## ASSIGNMENT
Copy the entire listing, down to the final line, exactly.

□ □ □ □

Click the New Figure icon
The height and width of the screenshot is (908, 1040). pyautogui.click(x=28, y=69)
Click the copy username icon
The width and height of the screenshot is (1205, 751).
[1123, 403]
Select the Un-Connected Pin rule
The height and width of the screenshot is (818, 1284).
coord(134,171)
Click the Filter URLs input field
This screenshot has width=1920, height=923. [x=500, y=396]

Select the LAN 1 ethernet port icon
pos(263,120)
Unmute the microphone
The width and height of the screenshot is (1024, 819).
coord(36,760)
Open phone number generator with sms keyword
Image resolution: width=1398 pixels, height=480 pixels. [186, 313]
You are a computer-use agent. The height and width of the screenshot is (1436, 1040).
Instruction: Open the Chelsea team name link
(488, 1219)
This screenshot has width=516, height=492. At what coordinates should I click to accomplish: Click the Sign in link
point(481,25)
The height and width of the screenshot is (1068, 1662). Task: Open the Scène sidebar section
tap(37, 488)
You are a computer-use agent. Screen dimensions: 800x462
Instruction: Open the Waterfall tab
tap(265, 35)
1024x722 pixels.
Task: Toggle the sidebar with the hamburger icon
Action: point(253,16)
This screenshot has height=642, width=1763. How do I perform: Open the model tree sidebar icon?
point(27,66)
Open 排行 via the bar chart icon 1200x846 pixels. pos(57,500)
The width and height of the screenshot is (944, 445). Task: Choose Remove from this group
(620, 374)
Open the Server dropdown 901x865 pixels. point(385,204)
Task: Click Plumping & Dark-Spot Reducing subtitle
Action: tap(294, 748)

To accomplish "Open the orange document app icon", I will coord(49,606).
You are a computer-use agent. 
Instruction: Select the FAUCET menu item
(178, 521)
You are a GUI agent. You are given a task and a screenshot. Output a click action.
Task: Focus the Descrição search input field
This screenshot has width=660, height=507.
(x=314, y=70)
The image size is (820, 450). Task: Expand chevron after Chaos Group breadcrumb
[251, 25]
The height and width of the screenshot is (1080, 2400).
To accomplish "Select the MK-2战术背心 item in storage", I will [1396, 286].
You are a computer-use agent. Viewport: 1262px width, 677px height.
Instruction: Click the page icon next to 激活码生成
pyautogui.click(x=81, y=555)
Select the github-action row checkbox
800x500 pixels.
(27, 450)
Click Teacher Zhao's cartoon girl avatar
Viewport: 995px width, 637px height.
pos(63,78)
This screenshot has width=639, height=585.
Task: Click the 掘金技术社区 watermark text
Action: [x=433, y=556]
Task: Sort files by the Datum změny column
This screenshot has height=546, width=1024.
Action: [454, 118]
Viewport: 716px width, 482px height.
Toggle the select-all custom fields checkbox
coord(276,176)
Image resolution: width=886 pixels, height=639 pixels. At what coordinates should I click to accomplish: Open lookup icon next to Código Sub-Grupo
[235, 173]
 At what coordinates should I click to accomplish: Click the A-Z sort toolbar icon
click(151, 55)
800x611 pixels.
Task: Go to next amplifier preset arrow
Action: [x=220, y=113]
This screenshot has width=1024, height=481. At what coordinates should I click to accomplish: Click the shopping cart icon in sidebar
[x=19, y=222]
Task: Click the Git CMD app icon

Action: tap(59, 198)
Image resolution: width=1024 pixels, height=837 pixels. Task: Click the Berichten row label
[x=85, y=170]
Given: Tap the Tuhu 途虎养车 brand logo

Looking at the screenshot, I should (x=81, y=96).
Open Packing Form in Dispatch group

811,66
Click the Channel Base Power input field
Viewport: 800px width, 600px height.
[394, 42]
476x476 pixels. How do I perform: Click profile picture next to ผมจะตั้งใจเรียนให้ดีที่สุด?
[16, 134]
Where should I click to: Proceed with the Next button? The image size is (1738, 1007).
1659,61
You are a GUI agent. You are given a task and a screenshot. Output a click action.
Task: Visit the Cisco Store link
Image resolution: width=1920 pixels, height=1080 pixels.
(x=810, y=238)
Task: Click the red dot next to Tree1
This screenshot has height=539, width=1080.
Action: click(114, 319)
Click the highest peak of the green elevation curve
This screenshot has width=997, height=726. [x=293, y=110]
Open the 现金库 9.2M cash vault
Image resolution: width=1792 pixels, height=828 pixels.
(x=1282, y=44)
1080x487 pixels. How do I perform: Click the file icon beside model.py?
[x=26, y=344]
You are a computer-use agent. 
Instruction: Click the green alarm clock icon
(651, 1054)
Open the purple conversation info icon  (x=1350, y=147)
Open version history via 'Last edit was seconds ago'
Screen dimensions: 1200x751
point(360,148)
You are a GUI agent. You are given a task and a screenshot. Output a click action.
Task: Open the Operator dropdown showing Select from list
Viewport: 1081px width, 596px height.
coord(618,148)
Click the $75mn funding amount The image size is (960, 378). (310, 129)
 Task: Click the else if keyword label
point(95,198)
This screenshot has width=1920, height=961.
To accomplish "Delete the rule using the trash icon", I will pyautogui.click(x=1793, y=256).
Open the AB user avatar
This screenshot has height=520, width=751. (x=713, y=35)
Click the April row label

□ □ □ □

## THE ANSWER
Click the New Figure icon
The height and width of the screenshot is (908, 1040). pyautogui.click(x=28, y=69)
Click the copy username icon
The width and height of the screenshot is (1205, 751).
[1123, 403]
Select the Un-Connected Pin rule
The height and width of the screenshot is (818, 1284).
coord(134,171)
Click the Filter URLs input field
This screenshot has width=1920, height=923. [x=500, y=396]

Select the LAN 1 ethernet port icon
pos(263,120)
Unmute the microphone
The width and height of the screenshot is (1024, 819).
coord(36,760)
Open phone number generator with sms keyword
Image resolution: width=1398 pixels, height=480 pixels. [186, 313]
You are a computer-use agent. The height and width of the screenshot is (1436, 1040).
Instruction: Open the Chelsea team name link
(488, 1219)
This screenshot has width=516, height=492. At what coordinates should I click to accomplish: Click the Sign in link
point(481,25)
The height and width of the screenshot is (1068, 1662). Task: Open the Scène sidebar section
tap(37, 488)
You are a computer-use agent. Screen dimensions: 800x462
Instruction: Open the Waterfall tab
tap(265, 35)
1024x722 pixels.
Task: Toggle the sidebar with the hamburger icon
Action: point(253,16)
This screenshot has height=642, width=1763. How do I perform: Open the model tree sidebar icon?
point(27,66)
Open 排行 via the bar chart icon 1200x846 pixels. pos(57,500)
The width and height of the screenshot is (944, 445). Task: Choose Remove from this group
(620, 374)
Open the Server dropdown 901x865 pixels. point(385,204)
Task: Click Plumping & Dark-Spot Reducing subtitle
Action: tap(294, 748)

To accomplish "Open the orange document app icon", I will coord(49,606).
You are a computer-use agent. 
Instruction: Select the FAUCET menu item
(178, 521)
You are a GUI agent. You are given a task and a screenshot. Output a click action.
Task: Focus the Descrição search input field
This screenshot has width=660, height=507.
(x=314, y=70)
The image size is (820, 450). Task: Expand chevron after Chaos Group breadcrumb
[251, 25]
The height and width of the screenshot is (1080, 2400).
To accomplish "Select the MK-2战术背心 item in storage", I will [1396, 286].
You are a computer-use agent. Viewport: 1262px width, 677px height.
Instruction: Click the page icon next to 激活码生成
pyautogui.click(x=81, y=555)
Select the github-action row checkbox
800x500 pixels.
(27, 450)
Click Teacher Zhao's cartoon girl avatar
Viewport: 995px width, 637px height.
pos(63,78)
This screenshot has width=639, height=585.
Task: Click the 掘金技术社区 watermark text
Action: [x=433, y=556]
Task: Sort files by the Datum změny column
This screenshot has height=546, width=1024.
Action: [454, 118]
Viewport: 716px width, 482px height.
Toggle the select-all custom fields checkbox
coord(276,176)
Image resolution: width=886 pixels, height=639 pixels. At what coordinates should I click to accomplish: Open lookup icon next to Código Sub-Grupo
[235, 173]
 At what coordinates should I click to accomplish: Click the A-Z sort toolbar icon
click(151, 55)
800x611 pixels.
Task: Go to next amplifier preset arrow
Action: [x=220, y=113]
This screenshot has width=1024, height=481. At what coordinates should I click to accomplish: Click the shopping cart icon in sidebar
[x=19, y=222]
Task: Click the Git CMD app icon

Action: tap(59, 198)
Image resolution: width=1024 pixels, height=837 pixels. Task: Click the Berichten row label
[x=85, y=170]
Given: Tap the Tuhu 途虎养车 brand logo

Looking at the screenshot, I should (x=81, y=96).
Open Packing Form in Dispatch group

811,66
Click the Channel Base Power input field
Viewport: 800px width, 600px height.
[394, 42]
476x476 pixels. How do I perform: Click profile picture next to ผมจะตั้งใจเรียนให้ดีที่สุด?
[16, 134]
Where should I click to: Proceed with the Next button? The image size is (1738, 1007).
1659,61
You are a GUI agent. You are given a task and a screenshot. Output a click action.
Task: Visit the Cisco Store link
Image resolution: width=1920 pixels, height=1080 pixels.
(x=810, y=238)
Task: Click the red dot next to Tree1
This screenshot has height=539, width=1080.
Action: click(114, 319)
Click the highest peak of the green elevation curve
This screenshot has width=997, height=726. [x=293, y=110]
Open the 现金库 9.2M cash vault
Image resolution: width=1792 pixels, height=828 pixels.
(x=1282, y=44)
1080x487 pixels. How do I perform: Click the file icon beside model.py?
[x=26, y=344]
You are a computer-use agent. 
Instruction: Click the green alarm clock icon
(651, 1054)
Open the purple conversation info icon  (x=1350, y=147)
Open version history via 'Last edit was seconds ago'
Screen dimensions: 1200x751
point(360,148)
You are a GUI agent. You are given a task and a screenshot. Output a click action.
Task: Open the Operator dropdown showing Select from list
Viewport: 1081px width, 596px height.
coord(618,148)
Click the $75mn funding amount The image size is (960, 378). (310, 129)
 Task: Click the else if keyword label
point(95,198)
This screenshot has width=1920, height=961.
To accomplish "Delete the rule using the trash icon", I will pyautogui.click(x=1793, y=256).
Open the AB user avatar
This screenshot has height=520, width=751. (x=713, y=35)
Click the April row label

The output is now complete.